Alphabet dropped its plan for solar-powered internet drones

It sees balloons as a better way to get the world online.

Wondering what happened to Google's solar internet drone project? Unfortunately, we don't have good news. An Alphabet spokesperson has confirmed to 9to5Google that its X division quietly dropped the Titan project shortly after it folded into X in late 2015. It won't surprise you as to why: Project Loon's high-altitude balloons are a "much more promising" way of getting people online in remote locations, the company says. Staffers who were working on Titan have found their way into other "high flying" initiatives, such as Project Loon and Project Wing. You can read the full statement below.

It's a move you might well have seen coming. Titan's 2015 drone crash was bad enough, but there were also reports of problems with both transmitting 5G data as well as a low budget. Also, there's the simple matter of technology: a balloon can stay relatively stationary compared to a drone aircraft, and shouldn't be as likely to fail since there are fewer parts to break.

Finances also help. Now that many former Google projects have to operate separately under the Alphabet umbrella, they're under greater pressure to turn their ambitious ideas into practical, profit-driven concepts. And that means that Alphabet is more likely to shutter initiatives that are either running into trouble or redundant, which is certainly the case here.
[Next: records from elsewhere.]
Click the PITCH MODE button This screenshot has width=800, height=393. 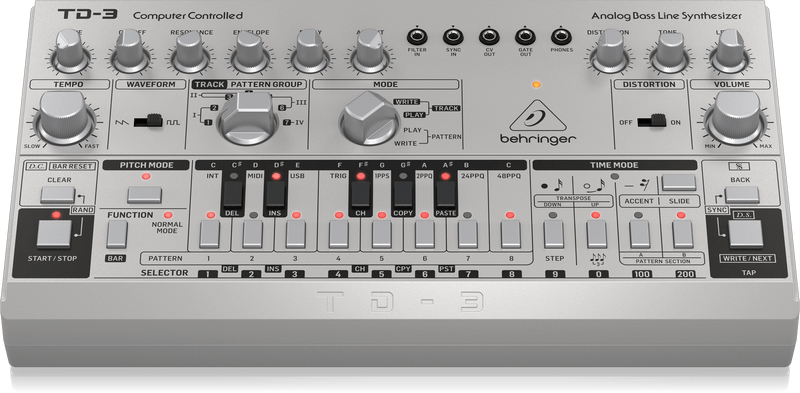coord(144,195)
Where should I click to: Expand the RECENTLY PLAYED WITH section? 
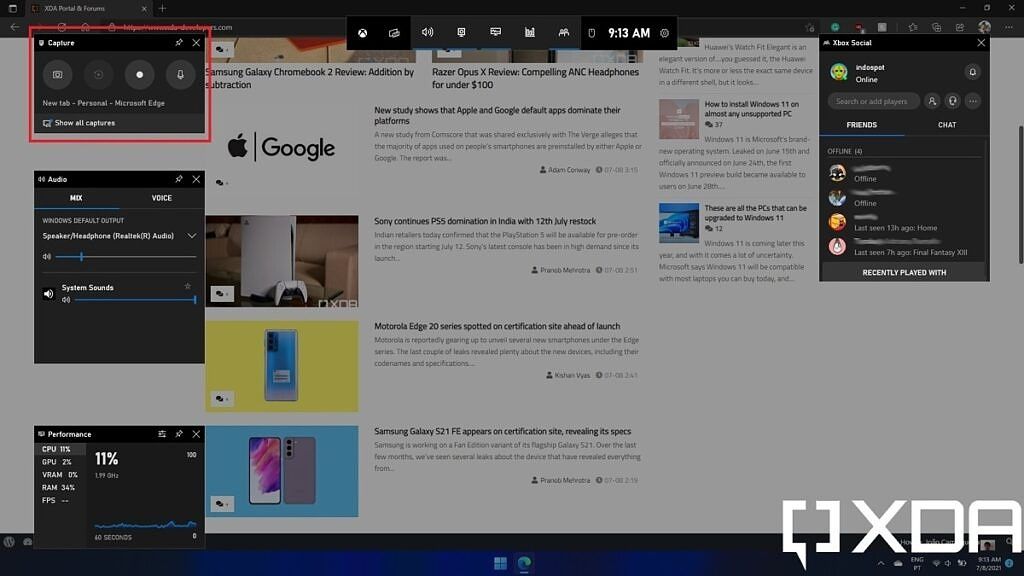click(x=903, y=272)
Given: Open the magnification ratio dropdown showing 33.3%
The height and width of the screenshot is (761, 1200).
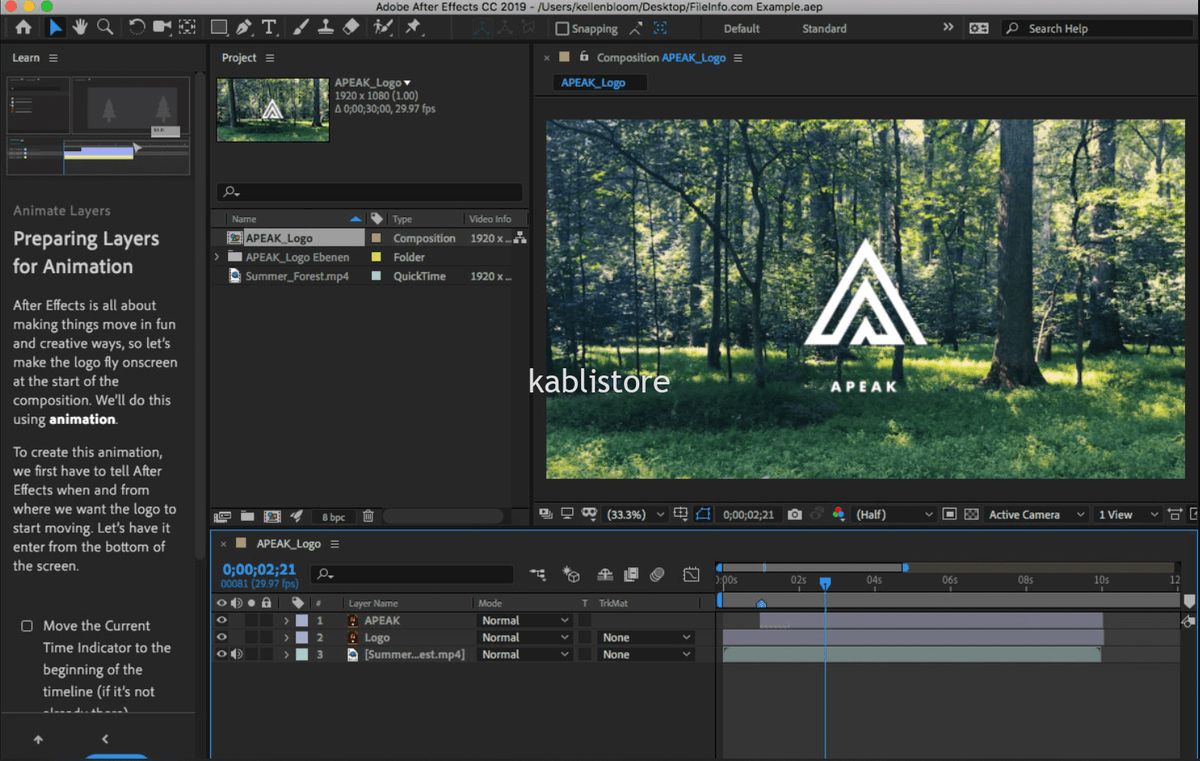Looking at the screenshot, I should [638, 514].
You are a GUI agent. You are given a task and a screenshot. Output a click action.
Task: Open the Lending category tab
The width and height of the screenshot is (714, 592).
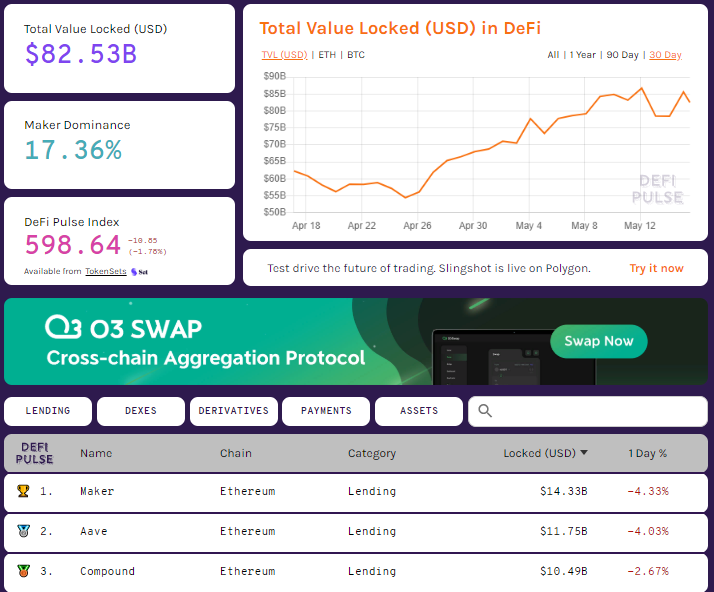[x=48, y=411]
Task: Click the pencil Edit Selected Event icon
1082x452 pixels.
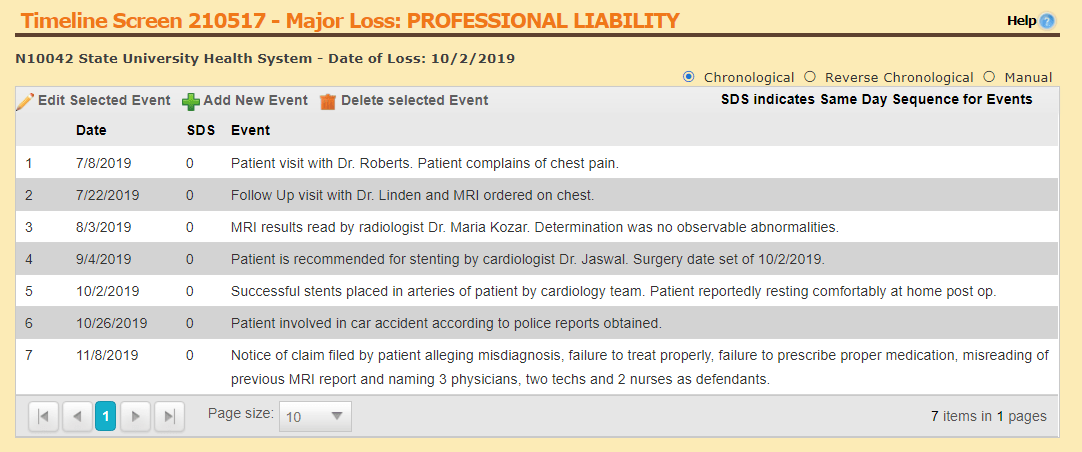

"The team from Titan was brought into X in late 2015. We ended our exploration of high altitude UAVs for internet access shortly after. By comparison, at this stage the economics and technical feasibility of Project Loon present a much more promising way to connect rural and remote parts of the world. Many people from the Titan team are now using their expertise as part of other high flying projects at X, including Loon and Project Wing."